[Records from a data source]
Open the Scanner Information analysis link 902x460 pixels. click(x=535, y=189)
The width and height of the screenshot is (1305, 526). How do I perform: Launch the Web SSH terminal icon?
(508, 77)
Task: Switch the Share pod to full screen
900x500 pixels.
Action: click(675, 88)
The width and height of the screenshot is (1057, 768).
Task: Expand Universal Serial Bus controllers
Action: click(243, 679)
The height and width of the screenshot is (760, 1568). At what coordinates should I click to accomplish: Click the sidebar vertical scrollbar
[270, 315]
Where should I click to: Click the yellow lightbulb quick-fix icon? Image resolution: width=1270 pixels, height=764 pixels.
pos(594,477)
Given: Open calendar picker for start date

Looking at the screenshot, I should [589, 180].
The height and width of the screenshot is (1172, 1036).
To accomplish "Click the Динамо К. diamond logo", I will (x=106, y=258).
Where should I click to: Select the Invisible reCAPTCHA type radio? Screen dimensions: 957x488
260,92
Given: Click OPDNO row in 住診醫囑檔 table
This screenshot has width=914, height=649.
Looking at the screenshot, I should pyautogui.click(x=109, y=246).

ASSIGNMENT:
The job here is to write out all the entries again exactly.

TASK RESULT:
Open the Scanner Information analysis link 902x460 pixels. click(x=535, y=189)
The width and height of the screenshot is (1305, 526). How do I perform: Launch the Web SSH terminal icon?
(508, 77)
Task: Switch the Share pod to full screen
900x500 pixels.
Action: click(675, 88)
The width and height of the screenshot is (1057, 768).
Task: Expand Universal Serial Bus controllers
Action: click(243, 679)
The height and width of the screenshot is (760, 1568). At what coordinates should I click to accomplish: Click the sidebar vertical scrollbar
[270, 315]
Where should I click to: Click the yellow lightbulb quick-fix icon? Image resolution: width=1270 pixels, height=764 pixels.
pos(594,477)
Given: Open calendar picker for start date

Looking at the screenshot, I should [589, 180].
The height and width of the screenshot is (1172, 1036).
To accomplish "Click the Динамо К. diamond logo", I will (x=106, y=258).
Where should I click to: Select the Invisible reCAPTCHA type radio? Screen dimensions: 957x488
260,92
Given: Click OPDNO row in 住診醫囑檔 table
This screenshot has width=914, height=649.
Looking at the screenshot, I should pyautogui.click(x=109, y=246).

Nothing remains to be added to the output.